● **Task instructions**
Scan the entries below and return each line that contains "computer".

● **Collected data entries**
_____

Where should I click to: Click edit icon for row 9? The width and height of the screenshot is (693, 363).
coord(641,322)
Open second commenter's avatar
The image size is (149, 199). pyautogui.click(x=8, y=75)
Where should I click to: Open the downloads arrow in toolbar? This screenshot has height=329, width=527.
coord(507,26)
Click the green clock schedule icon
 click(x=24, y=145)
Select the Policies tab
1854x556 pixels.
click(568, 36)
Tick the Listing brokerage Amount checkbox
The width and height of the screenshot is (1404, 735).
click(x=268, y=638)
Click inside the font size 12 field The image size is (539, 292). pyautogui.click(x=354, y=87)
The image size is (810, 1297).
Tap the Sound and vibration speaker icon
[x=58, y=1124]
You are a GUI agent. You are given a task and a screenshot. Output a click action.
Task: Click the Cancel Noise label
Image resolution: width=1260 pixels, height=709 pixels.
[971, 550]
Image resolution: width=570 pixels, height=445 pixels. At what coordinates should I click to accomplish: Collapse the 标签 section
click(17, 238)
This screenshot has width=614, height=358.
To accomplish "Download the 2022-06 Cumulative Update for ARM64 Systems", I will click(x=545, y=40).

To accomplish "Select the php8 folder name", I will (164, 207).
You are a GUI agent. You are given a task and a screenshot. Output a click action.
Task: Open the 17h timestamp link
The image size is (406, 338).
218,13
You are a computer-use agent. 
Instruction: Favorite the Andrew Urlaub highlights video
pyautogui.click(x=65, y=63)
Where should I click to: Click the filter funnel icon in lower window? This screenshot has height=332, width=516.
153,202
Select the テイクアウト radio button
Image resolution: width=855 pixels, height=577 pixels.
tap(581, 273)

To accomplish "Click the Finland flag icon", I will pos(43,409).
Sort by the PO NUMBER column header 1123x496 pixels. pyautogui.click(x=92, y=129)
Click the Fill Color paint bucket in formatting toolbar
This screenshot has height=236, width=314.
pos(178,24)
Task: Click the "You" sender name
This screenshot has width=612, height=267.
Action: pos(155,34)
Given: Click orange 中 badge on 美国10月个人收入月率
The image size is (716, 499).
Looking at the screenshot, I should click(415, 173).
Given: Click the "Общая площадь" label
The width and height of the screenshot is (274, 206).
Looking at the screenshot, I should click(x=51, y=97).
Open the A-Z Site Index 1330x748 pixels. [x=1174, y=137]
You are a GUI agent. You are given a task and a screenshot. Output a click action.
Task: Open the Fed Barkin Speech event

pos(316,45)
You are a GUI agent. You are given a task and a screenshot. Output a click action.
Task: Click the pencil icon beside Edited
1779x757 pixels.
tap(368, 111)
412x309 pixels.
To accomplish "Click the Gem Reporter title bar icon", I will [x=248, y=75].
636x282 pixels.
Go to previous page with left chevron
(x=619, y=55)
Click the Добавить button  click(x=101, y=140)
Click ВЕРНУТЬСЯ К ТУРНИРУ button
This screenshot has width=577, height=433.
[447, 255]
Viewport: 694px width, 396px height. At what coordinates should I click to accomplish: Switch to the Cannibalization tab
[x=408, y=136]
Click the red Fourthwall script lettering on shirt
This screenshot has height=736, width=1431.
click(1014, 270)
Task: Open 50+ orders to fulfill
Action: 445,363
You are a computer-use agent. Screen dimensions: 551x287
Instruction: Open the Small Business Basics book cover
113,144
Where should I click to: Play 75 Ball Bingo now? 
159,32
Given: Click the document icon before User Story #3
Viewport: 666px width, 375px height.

_____

● **Expected answer**
You are a computer-use agent. 
You are a computer-use agent. Screen dimensions: 551x287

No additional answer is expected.